How is the framing of this post “off”? It provides an invitation for agreement on a thesis. The thesis is very broad, yes, and it would certainly be good to clarify these ideas.
What is the purpose of sharing information, if that information does not lead in the direction of a consensus? Would you have us share information simply to disagree on our interpretation of it?
The relationship between autonomous weapons and existential risk is this: autonomous weapons have built-in targeting and engagement capabilities. If we could make an analogy to a human warrior, in a rogue AI scenario, any autonomous weapons to which the AI gained access would serve as the ‘sword-arm’ of the rogue AI, while a reasoning model would provide the ‘brains’ to direct and coordinate it. The first step towards regaining control would be to disarm the rogue AI, as one might disarm a human, or remove the stinger on a stingray. The more limited the weaponry that the AI has access to, the easier it would be to disarm.
A high level thing about LessWrong is that we’re primarily focused on sharing information, not advocacy. There may be a later step where you advocate for something, but on LessWrong the dominant mode is discussing / explaining it, so that we can think clearly about what’s true.
Advocacy pushes you down a path of simplifying ideas rather than clearly articulating what’s true, and pushing for consensus for the sake of coordination regardless of whether you’ve actually found the right thing to coordinate on.
“What is the first step towards alignment” isn’t something there’s a strong consensus on, but I don’t think it’s banning autonomous weapons, for a few reasons:
banning weapons doesn’t help solve alignment, it just makes the consequences of one particular type of mis-alignment less bad. The first biggest problem with AI alignment is that it’s a confusing domain we haven’t dealt with before, and I think many first steps are more like “become less confused” than do a particular thing.
from the perspective of “hampering the efforts of a soft takeoff”, it’s not obvious you’d do autonomous weapons vs “dramatically improving security computer systems” or “better controlling wetlabs that the AI could hire to develop novel pathogens”. If you ban autonomous weapons the AI can still just hire mercenaries – killer robots help but are neither necessary nor sufficient for an AI takeover.
I bring this up to highlight that we’re nowhere near a place where it’s “obvious” that this is the first step, and that you can skip to building consensus towards it.
My intent here is to communicate some subtle things about the culture and intent LessWrong, so you can decide whether you want to stick around and participate. This is not a forum for arbitrary types of communication, it’s meant to focus on truthseeking first. Our experience is that people who veer towards advocacy-first or consensus-first tend to subtly degrade truthseeking norms in ways that are hard to reverse.

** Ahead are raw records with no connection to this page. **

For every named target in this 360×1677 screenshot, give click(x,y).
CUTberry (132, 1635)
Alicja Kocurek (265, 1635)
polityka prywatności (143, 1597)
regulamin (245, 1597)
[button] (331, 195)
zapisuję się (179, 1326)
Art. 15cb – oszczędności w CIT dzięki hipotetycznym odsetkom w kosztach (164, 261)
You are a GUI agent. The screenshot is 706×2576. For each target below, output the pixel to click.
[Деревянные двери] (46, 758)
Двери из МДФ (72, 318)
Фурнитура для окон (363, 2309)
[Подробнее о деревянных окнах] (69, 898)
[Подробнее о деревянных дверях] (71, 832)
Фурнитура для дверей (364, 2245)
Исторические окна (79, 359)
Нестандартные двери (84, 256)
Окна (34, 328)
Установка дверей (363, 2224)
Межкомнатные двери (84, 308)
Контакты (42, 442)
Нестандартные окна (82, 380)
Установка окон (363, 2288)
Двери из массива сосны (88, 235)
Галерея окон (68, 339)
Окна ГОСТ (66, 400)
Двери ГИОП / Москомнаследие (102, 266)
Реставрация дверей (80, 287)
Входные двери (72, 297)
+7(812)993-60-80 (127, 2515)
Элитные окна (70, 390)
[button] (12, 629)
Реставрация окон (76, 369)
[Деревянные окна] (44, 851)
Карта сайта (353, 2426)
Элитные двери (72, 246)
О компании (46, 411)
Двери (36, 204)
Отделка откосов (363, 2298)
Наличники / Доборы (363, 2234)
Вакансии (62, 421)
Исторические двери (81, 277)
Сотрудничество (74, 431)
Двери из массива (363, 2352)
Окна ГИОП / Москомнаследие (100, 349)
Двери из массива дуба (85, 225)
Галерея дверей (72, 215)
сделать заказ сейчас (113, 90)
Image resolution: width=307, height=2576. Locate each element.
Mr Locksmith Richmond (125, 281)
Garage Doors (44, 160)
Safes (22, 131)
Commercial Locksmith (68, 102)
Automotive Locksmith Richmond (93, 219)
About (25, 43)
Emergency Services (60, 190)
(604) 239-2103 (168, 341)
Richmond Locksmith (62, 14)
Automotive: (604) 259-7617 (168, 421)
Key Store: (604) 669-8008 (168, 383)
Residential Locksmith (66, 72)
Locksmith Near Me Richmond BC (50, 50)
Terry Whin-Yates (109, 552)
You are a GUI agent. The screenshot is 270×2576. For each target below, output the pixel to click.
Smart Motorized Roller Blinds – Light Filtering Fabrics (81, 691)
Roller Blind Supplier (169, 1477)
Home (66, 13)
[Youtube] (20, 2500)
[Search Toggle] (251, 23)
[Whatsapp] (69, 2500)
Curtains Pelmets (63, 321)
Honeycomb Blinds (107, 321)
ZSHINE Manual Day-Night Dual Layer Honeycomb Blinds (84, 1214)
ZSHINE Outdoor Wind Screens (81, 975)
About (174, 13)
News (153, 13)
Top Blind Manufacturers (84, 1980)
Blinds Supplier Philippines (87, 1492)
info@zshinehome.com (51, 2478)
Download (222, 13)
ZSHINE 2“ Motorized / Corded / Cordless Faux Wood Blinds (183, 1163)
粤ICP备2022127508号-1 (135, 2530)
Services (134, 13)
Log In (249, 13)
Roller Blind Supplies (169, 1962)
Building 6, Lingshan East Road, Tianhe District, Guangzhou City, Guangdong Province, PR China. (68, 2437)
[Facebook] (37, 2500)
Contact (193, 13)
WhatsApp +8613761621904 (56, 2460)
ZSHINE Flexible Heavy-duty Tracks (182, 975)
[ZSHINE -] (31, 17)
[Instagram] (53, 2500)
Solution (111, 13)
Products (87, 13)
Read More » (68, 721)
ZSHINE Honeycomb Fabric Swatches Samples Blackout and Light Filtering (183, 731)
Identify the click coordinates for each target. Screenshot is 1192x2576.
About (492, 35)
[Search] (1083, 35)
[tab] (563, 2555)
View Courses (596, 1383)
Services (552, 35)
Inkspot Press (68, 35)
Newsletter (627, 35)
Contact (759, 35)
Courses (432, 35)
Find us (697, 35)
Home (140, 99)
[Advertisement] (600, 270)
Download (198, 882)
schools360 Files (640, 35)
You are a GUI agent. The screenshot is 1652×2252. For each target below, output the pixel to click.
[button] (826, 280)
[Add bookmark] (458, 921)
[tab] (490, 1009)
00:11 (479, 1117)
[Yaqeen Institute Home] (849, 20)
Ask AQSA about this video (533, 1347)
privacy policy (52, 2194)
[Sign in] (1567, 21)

I also think there are a number of object level things about AI alignment you’re missing. I think your argument here is a reasonable piece of a puzzle but I wouldn’t at all call it “the first step towards AI alignment”. If you want to stick around, expect to have a lot to learn.
“Advocacy pushes you down a path of simplifying ideas rather than clearly articulating what’s true, and pushing for consensus for the sake of coordination regardless of whether you’ve actually found the right thing to coordinate on.”
Simplifying (abstracting) ideas allows us to use them efficiently.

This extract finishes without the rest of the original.